1998 Florida Statutes

218.415  Local government investment policies.--Investment activity by a unit of local government must be consistent with a written investment plan adopted by the governing body, or in the absence of the existence of a governing body, the respective principal officer of the unit of local government and maintained by the unit of local government or, in the alternative, such activity must be conducted in accordance with the investment guidelines set forth in subsection (15). Any such unit of local government shall have an investment policy for any public funds in excess of the amounts needed to meet current expenses as provided in subsections (1)-(14), or shall meet the alternative investment guidelines contained in subsection (15). Such policies shall be structured to place the highest priority on the safety of principal and liquidity of funds. The optimization of investment returns shall be secondary to the requirements for safety and liquidity. Each unit of local government shall adopt policies that are commensurate with the nature and size of the public funds within their custody.

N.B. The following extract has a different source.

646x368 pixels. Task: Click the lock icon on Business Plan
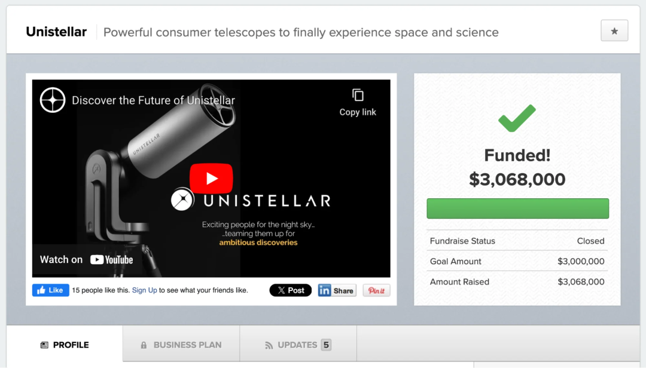144,345
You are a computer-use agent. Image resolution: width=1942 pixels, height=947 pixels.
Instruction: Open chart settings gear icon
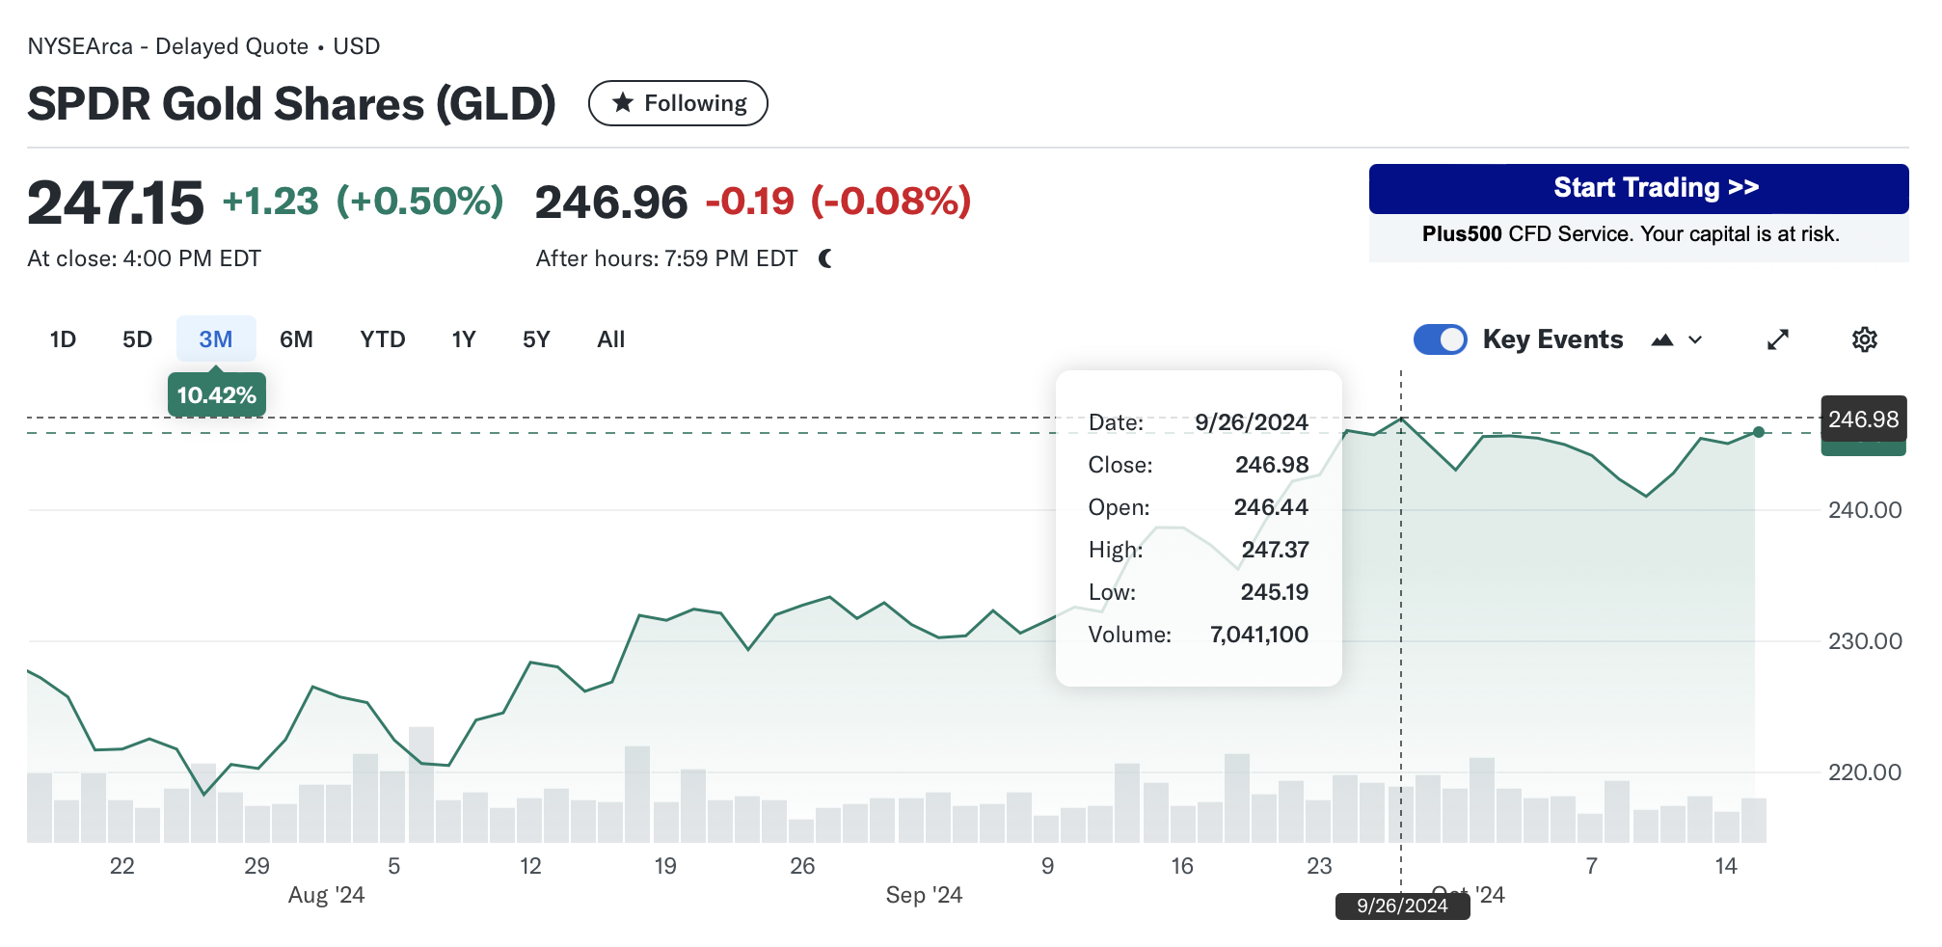(1864, 339)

(1)  SCOPE.--The investment policy shall apply to funds under the control of the unit of local government in excess of those required to meet current expenses. The investment policy shall not apply to pension funds, including those funds in chapters 175 and 185; trust funds; or funds related to the issuance of debt where there are other existing policies or indentures in effect for such funds.

(2)  INVESTMENT OBJECTIVES.--The investment policy shall describe the investment objectives of the unit of local government. Investment objectives shall include safety of capital, liquidity of funds, and investment income, in that order.

(3)  PERFORMANCE MEASUREMENT.--The unit of local government shall develop performance measures as are appropriate for the nature and size of the public funds within its custody.

(4)  PRUDENCE AND ETHICAL STANDARDS.--The investment policy shall describe the level of prudence and ethical standards to be followed by the unit of local government in carrying out its investment activities with respect to funds described in this section. The unit of local government shall adopt the Prudent Person Rule, which states that: "Investments should be made with judgment and care, under circumstances then prevailing, which persons of prudence, discretion, and intelligence exercise in the management of their own affairs, not for speculation, but for investment, considering the probable safety of their capital as well as the probable income to be derived from the investment."

(5)  AUTHORIZED INVESTMENTS.--The investment policy shall list authorized investments. Investments in derivative products must be specifically authorized in the investment plan and may be considered only if the unit of local government's chief financial officer has developed sufficient understanding of the derivative products and has the expertise to manage them. For purposes of this subsection, a "derivative" is defined as a financial instrument the value of which depends on, or is derived from, the value of one or more underlying assets or index or asset values. The use of reverse repurchase agreements or other forms of leverage shall be prohibited or limited by investment policy to transactions where the proceeds are intended to provide liquidity and for which the unit of local government has sufficient resources and expertise.

(6)  MATURITY AND LIQUIDITY REQUIREMENTS.--The investment policy shall require that the investment portfolio is structured in such manner as to provide sufficient liquidity to pay obligations as they come due. To that end, the investment policy should direct that, to the extent possible, an attempt will be made to match investment maturities with known cash needs and anticipated cash-flow requirements.

(7)  PORTFOLIO COMPOSITION.--The investment policy shall establish guidelines for investments and limits on security issues, issuers, and maturities. Such guidelines shall be commensurate with the nature and size of the public funds within the custody of the unit of local government.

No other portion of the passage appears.